# start of Text passage

My GCP Compute VM times out: it's likely a CloudNAT problem

TL;DR, go straight to solutions

Throughout my entire carreer I always considered working for startups a risky business. Recently I joined one, simply because working for big tech in the times of a world crisis ensures no job security either. Shifting focus to other perks of startups, most people emphasize agility. I woulnd't call it an advantage I could appreciate myself: I'm terribly bad at being agile; also working mostly in infrastructure operations I have enough stress and context switching to deal with. Instead, I like the other aspect: the exposure to the whole infrastructure stack, with all possible variations of tech implementation. This is how I ensure I'll learn a lot, and I'll learn it quickly.

Problem

Now back to the meat and potatoes. My first task at my new job(at the time of writing) was to setup an in-house GitHub Actions runner, so we could have faster and more predictable builds at a reasonable price. The lift and shift approach mostly worked, except one nasty thing: helmfile diff would never run until completion and eventually time out.

# end of Text passage

> [The tasks]:
a. Answer each question from the post on the Compute VM timeout.
(i) What was the author's first task at the new job?
(ii) In what area does the author mostly work?
(iii) Which command would never run until completion and eventually time out?
b. Write the next part of the post on the Compute VM timeout, beginning right after its final sentence.
The lines that come after the post on the Compute VM timeout have no connection to it.

# start of Information provided

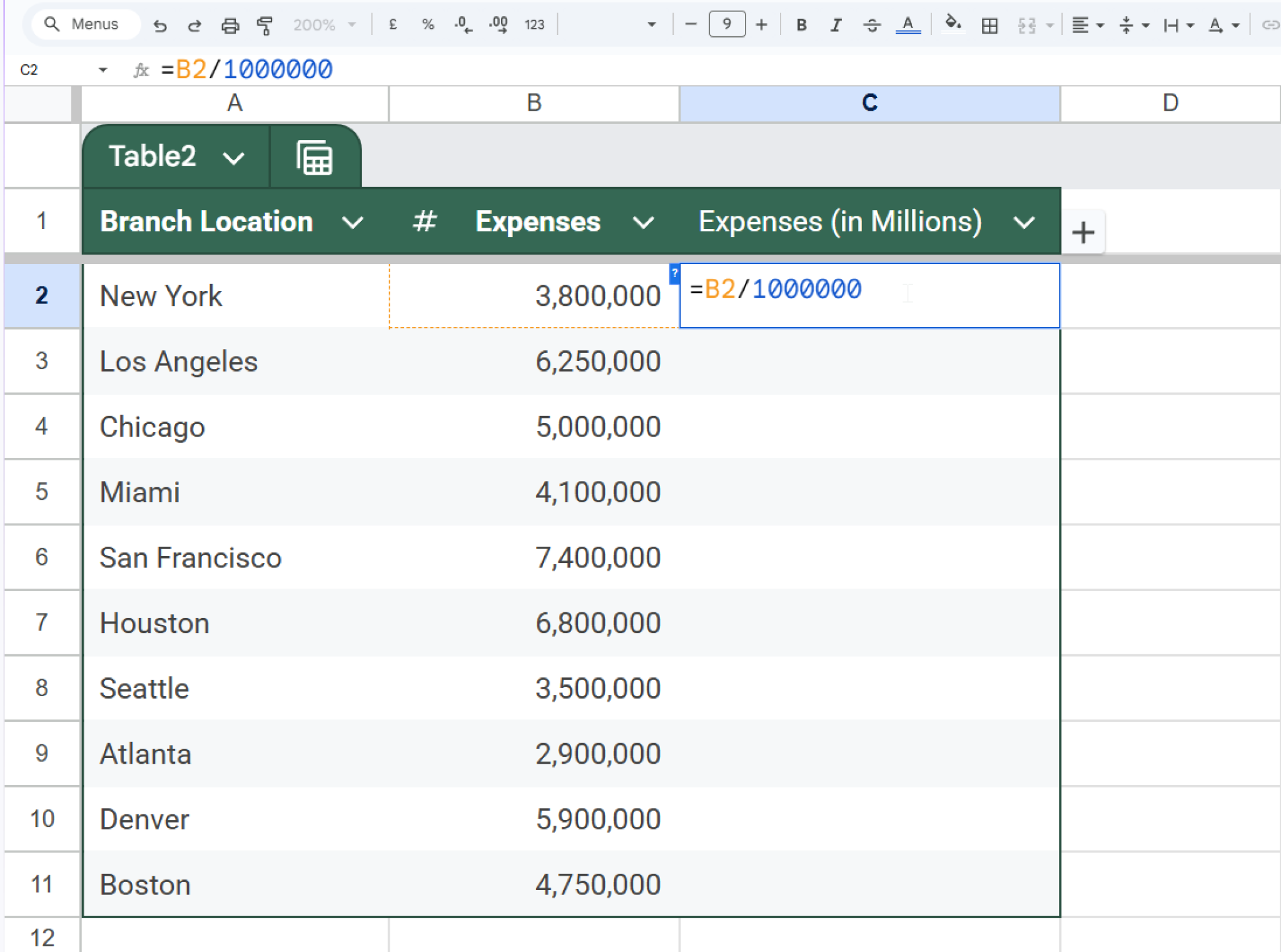Decrease decimal places

(463, 25)
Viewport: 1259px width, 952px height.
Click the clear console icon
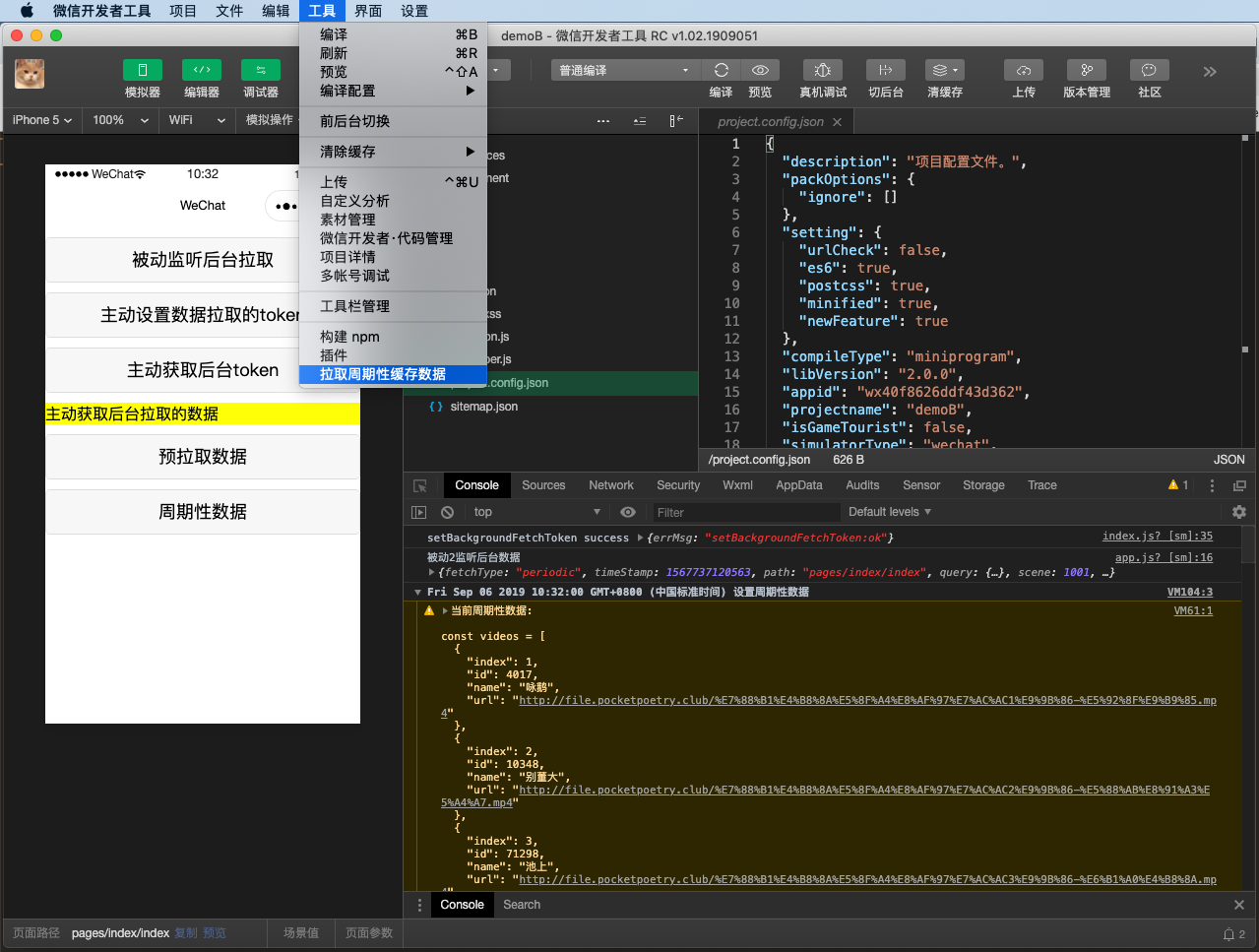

# end of Information provided

> [The answers]:
a.
(i) Setting up an in-house GitHub Actions runner.
(ii) Infrastructure operations.
(iii) helmfile diff.

b.
I should mention first that the VM the GitHub Actions runner is supposed to run on resides in a separate GCP account and runs helm against GKE clusters in other projects(dev, staging, production).

Next 3 hours I spent in a desperate attempt to identify the root cause of the problem. First thing to supect was some kind of a distro-bound bug, and indeed, spawning a new machine running Debian 12 (vs Ubuntu 22.04 on the initial setup) took an immediate effect. However, replacing the image in a Terraform manifest resulted in the same failure as before: a CI pipeline breaks with no real evidence of where do timeouts come from.

My second guess was a firewall rule applied to a Kubernetes API endpoint, but then running curl in a loop against my own server outside of GCP's VPC yielded the same result: after 64th call I was hitting a timeout. But why exactly 64? After reading the CloudNAT documentation everything started making sense.

Possible solutions

The most obvious one: assign a public ip address to the VM. That will eliminate the need in CloudNAT, as well as its shortcomings.
If you absolutely have to keep your VMs behind CloudNAT, you have an option to adjust port ip-port pairs binding timeouts. You can do this by applying following Terraform code:

module "cloud-nat" {
  source        = "terraform-google-modules/cloud-nat/google"

  ...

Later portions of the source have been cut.